■ Input data
.....

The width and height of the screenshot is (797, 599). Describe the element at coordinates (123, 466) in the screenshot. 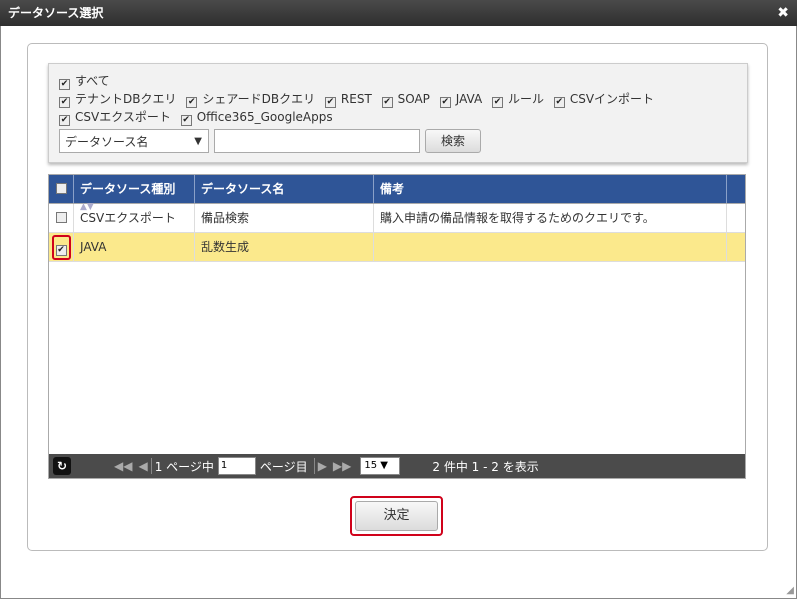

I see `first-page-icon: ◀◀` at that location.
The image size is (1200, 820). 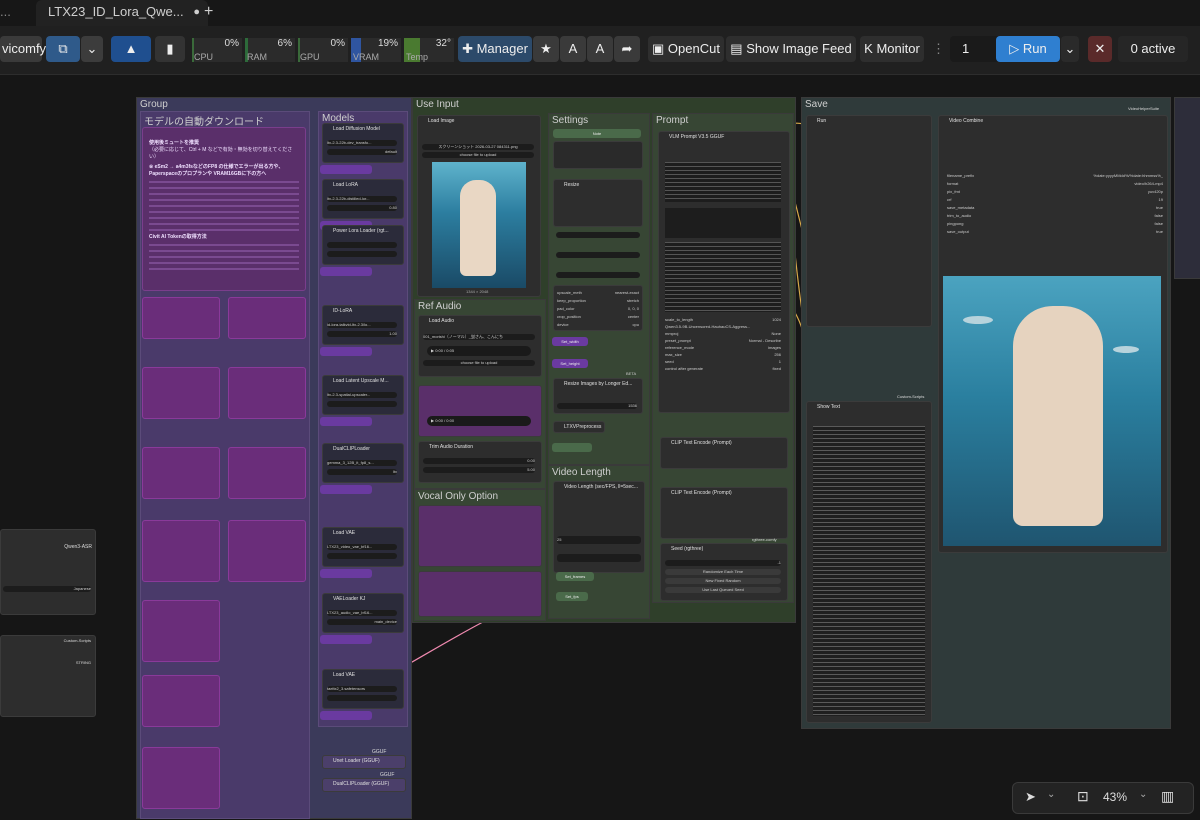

.....

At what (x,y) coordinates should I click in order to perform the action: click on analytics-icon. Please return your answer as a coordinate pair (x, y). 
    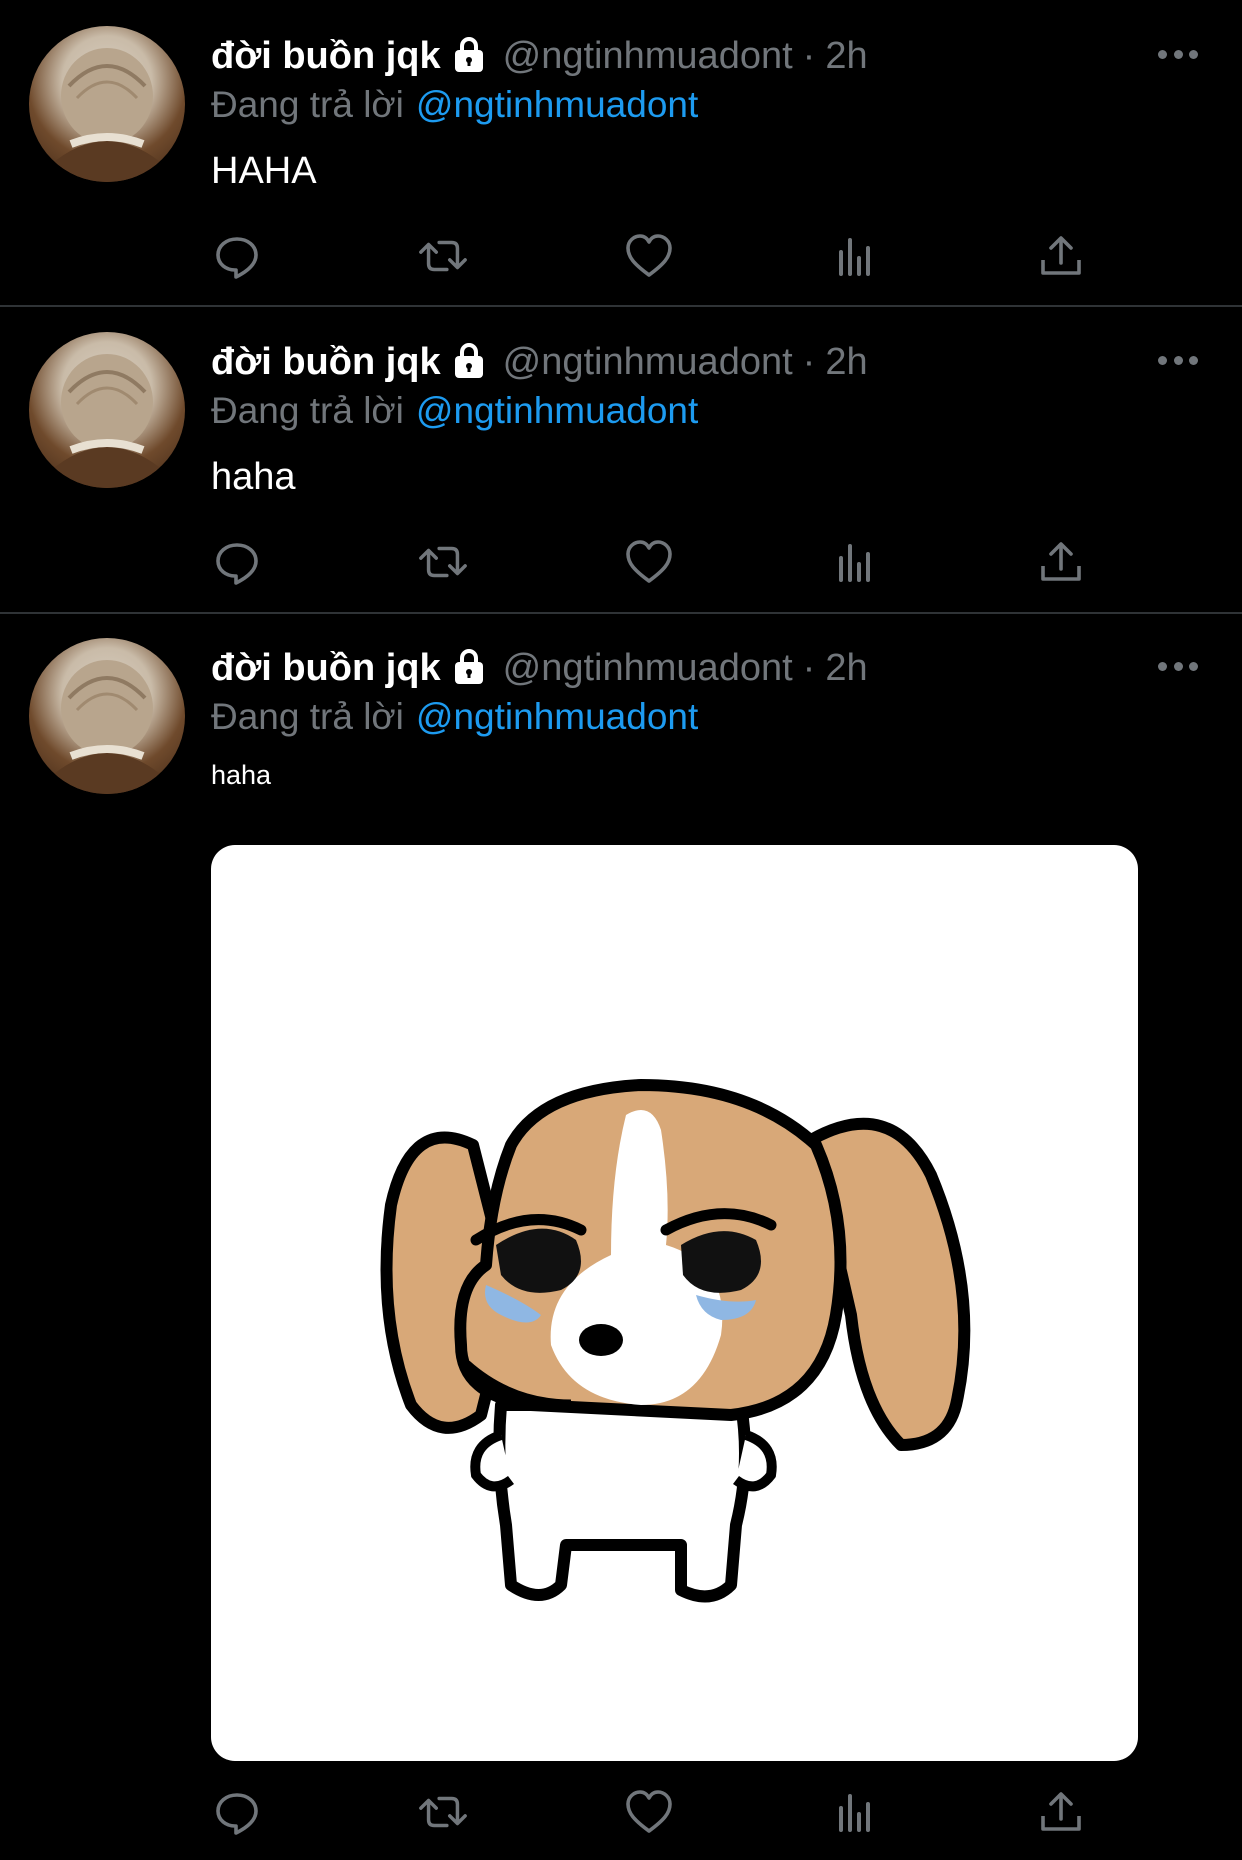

.....

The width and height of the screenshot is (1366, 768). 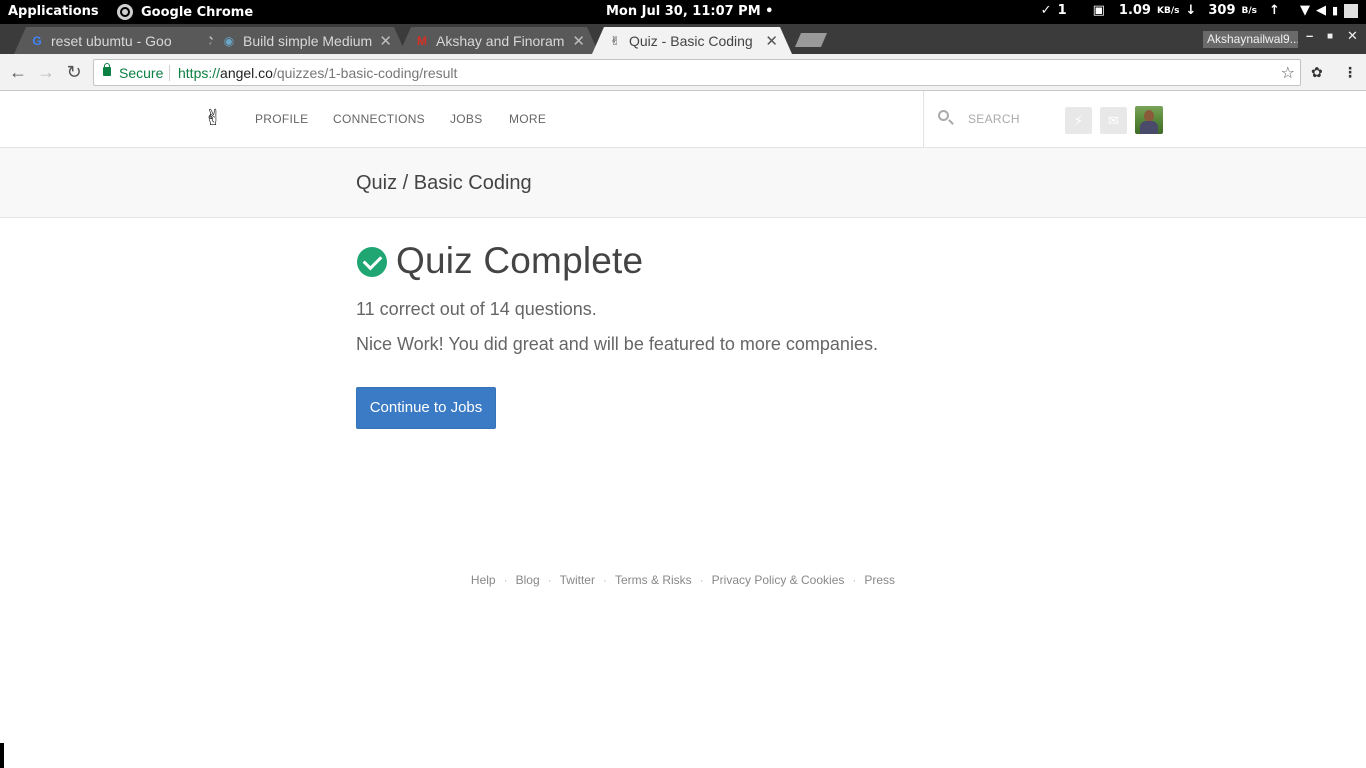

.....

Copy every line of the items above, from the line containing "The width and height of the screenshot is (797, 599)." through the line containing "The image size is (1200, 820).", including both of those lines, and leave the pictures out of your copy.

The width and height of the screenshot is (797, 599). Describe the element at coordinates (123, 466) in the screenshot. 

I see `first-page-icon: ◀◀` at that location.
The image size is (1200, 820). 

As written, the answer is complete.